- TASK DIRECTIONS
Repeat the stretch of records from the line containing "What do you see at coordinates (188, 63)" through the line containing "The height and width of the screenshot is (697, 562).", keeping every line unchanged.
[Opening PROVIDED INFORMATION section]
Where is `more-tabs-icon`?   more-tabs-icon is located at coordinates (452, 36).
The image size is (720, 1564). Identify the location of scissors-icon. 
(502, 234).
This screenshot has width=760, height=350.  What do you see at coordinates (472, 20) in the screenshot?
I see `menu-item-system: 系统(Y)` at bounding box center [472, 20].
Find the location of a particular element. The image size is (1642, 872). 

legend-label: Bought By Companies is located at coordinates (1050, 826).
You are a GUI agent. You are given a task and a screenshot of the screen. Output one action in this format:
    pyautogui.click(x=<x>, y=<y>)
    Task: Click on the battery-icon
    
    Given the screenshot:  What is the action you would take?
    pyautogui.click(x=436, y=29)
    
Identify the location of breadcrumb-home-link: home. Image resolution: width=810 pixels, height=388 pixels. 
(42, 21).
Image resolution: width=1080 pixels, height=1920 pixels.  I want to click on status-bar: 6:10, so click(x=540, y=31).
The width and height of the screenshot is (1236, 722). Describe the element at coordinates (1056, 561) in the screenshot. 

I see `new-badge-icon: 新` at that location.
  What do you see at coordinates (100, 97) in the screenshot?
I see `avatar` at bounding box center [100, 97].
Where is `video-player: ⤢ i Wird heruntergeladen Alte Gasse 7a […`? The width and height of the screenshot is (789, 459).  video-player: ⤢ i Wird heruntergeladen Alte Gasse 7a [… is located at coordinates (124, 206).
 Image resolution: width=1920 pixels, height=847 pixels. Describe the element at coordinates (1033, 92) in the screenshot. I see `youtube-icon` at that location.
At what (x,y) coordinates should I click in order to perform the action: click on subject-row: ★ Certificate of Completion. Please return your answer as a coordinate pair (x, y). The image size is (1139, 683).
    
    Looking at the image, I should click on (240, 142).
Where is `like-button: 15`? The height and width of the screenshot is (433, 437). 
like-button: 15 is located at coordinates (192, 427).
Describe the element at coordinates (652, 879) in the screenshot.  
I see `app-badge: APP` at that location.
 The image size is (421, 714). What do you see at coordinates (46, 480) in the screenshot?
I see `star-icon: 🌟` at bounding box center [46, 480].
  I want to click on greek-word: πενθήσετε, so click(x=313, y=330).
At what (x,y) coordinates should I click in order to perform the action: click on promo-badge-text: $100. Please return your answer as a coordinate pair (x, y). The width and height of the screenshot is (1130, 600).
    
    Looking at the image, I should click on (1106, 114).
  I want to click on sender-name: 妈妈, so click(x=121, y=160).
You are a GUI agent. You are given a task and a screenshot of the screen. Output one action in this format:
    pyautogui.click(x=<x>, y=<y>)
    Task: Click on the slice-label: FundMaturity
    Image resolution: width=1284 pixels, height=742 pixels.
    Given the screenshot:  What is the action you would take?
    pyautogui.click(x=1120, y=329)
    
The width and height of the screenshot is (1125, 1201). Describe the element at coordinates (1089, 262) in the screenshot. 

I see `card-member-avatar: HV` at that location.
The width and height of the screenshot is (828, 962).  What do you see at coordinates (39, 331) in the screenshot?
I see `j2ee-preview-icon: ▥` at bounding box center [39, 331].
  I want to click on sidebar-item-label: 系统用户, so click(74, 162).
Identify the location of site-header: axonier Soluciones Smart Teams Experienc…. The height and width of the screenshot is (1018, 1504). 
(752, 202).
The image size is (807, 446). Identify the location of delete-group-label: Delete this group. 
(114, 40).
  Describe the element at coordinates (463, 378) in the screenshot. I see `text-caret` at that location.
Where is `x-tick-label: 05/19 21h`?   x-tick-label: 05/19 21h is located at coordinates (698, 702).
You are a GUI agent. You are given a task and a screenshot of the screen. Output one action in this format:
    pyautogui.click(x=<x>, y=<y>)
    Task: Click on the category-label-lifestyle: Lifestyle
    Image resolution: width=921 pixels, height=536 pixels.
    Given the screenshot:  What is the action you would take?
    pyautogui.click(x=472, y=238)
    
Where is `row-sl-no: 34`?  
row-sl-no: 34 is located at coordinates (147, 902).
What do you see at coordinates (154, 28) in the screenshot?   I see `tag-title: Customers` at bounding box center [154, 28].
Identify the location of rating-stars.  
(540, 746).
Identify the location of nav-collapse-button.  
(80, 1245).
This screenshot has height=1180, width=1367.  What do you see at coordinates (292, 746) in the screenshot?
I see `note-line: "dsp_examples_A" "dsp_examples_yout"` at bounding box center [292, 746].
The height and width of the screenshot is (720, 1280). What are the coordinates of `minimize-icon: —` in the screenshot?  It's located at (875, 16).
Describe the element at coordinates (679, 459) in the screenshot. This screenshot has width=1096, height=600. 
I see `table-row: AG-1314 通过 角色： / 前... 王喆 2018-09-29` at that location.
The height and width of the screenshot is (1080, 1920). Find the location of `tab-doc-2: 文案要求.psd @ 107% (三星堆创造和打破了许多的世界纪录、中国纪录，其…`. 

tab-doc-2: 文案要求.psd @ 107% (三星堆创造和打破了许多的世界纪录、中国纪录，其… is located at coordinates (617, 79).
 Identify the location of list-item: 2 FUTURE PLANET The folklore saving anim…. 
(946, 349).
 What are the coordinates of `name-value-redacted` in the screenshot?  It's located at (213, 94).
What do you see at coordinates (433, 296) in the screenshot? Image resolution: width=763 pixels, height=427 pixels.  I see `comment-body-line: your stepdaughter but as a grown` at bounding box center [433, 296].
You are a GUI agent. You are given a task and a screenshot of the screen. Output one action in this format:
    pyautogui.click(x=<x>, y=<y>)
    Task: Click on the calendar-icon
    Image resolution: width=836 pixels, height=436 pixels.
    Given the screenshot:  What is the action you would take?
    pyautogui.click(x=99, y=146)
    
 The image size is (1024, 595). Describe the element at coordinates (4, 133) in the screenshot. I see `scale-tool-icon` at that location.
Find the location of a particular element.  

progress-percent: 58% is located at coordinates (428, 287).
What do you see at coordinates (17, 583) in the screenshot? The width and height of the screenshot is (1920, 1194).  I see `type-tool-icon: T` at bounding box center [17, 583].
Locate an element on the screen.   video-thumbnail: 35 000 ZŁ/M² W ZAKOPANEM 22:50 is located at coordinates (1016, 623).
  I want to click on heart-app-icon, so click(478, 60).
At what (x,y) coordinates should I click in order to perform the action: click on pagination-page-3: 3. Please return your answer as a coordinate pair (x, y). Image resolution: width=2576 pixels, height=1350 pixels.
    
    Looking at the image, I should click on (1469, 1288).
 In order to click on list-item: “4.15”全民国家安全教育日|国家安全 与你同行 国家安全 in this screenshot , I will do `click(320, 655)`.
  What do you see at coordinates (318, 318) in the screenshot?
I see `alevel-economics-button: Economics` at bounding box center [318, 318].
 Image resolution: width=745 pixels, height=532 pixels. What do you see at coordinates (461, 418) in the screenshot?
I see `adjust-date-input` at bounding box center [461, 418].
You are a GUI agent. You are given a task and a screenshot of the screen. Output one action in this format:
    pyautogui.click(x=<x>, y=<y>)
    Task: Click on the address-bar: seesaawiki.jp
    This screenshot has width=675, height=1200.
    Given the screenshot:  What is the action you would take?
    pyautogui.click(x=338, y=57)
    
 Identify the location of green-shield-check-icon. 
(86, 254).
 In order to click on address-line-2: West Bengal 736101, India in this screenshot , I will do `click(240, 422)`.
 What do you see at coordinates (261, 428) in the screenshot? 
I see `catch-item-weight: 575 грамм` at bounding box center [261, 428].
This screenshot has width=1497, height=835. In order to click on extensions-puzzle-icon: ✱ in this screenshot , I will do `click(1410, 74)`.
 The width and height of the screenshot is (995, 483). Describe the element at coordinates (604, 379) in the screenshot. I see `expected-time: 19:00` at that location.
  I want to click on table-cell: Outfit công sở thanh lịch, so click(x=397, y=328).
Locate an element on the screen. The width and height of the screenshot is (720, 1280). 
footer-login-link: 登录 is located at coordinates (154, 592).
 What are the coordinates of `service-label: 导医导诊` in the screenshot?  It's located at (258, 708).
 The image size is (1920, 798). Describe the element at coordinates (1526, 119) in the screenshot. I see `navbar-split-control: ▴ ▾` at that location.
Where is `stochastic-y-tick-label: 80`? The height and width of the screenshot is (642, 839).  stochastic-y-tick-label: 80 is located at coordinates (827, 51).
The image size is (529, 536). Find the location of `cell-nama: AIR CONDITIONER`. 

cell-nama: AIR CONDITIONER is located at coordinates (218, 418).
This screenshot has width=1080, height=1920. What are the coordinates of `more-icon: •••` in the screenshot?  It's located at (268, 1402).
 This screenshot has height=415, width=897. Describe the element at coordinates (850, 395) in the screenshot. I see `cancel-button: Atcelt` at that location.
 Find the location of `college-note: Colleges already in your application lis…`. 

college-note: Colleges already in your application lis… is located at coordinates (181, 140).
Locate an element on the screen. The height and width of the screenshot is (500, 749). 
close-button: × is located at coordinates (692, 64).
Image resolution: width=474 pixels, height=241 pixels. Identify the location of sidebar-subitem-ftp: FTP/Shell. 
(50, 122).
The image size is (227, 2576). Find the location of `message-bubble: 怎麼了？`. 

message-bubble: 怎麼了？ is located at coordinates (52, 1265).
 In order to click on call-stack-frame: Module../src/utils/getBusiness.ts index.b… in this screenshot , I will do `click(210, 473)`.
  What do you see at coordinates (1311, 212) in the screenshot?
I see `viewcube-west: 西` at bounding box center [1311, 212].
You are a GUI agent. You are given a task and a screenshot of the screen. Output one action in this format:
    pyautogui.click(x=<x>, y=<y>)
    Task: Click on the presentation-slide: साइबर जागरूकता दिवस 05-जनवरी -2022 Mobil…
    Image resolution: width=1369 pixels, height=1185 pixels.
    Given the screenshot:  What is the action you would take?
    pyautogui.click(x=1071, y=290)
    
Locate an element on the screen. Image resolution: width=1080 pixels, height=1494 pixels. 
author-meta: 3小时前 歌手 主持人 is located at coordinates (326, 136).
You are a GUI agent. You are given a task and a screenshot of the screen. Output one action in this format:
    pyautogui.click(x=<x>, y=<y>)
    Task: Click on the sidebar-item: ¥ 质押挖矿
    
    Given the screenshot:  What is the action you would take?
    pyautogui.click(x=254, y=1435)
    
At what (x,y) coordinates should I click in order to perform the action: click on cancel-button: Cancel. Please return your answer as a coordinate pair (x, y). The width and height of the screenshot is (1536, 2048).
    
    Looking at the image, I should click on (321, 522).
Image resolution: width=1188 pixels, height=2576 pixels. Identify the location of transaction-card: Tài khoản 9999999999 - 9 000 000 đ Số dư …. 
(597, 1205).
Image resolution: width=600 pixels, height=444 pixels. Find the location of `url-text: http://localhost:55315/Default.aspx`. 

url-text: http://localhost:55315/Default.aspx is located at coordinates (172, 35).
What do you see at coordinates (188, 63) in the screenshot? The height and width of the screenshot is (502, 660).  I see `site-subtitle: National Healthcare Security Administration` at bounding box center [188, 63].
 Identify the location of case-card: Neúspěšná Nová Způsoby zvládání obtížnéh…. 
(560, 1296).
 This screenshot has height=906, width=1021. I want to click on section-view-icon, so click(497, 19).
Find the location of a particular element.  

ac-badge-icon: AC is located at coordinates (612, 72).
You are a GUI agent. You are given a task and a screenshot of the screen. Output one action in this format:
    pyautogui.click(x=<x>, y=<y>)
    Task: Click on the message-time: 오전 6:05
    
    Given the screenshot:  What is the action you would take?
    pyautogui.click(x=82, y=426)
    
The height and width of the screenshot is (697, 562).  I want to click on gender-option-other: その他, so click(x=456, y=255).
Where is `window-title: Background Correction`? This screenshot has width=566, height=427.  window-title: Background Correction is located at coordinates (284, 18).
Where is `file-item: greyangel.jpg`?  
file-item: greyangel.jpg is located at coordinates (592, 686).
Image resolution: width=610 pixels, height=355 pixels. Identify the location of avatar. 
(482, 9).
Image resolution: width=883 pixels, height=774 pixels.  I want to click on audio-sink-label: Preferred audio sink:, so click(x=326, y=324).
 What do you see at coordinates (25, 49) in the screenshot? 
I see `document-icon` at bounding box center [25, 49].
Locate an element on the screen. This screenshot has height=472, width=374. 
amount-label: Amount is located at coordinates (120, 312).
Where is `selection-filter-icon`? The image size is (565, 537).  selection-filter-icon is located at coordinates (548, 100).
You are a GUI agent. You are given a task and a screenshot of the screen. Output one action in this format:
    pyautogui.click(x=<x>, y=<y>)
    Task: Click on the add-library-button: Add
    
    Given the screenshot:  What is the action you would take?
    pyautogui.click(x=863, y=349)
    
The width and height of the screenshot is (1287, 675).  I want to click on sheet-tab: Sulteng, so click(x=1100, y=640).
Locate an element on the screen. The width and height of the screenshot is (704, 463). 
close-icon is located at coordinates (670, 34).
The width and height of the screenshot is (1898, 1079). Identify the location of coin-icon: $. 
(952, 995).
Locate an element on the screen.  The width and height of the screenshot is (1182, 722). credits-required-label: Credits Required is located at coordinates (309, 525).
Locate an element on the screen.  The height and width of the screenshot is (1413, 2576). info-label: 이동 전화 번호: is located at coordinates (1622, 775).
[Closing PROVIDED INFORMATION section]
- TASK ANSWER
What do you see at coordinates (188, 63) in the screenshot? The height and width of the screenshot is (502, 660).  I see `site-subtitle: National Healthcare Security Administration` at bounding box center [188, 63].
 Identify the location of case-card: Neúspěšná Nová Způsoby zvládání obtížnéh…. 
(560, 1296).
 This screenshot has height=906, width=1021. I want to click on section-view-icon, so click(497, 19).
Find the location of a particular element.  

ac-badge-icon: AC is located at coordinates (612, 72).
You are a GUI agent. You are given a task and a screenshot of the screen. Output one action in this format:
    pyautogui.click(x=<x>, y=<y>)
    Task: Click on the message-time: 오전 6:05
    
    Given the screenshot:  What is the action you would take?
    pyautogui.click(x=82, y=426)
    
The height and width of the screenshot is (697, 562).  I want to click on gender-option-other: その他, so click(x=456, y=255).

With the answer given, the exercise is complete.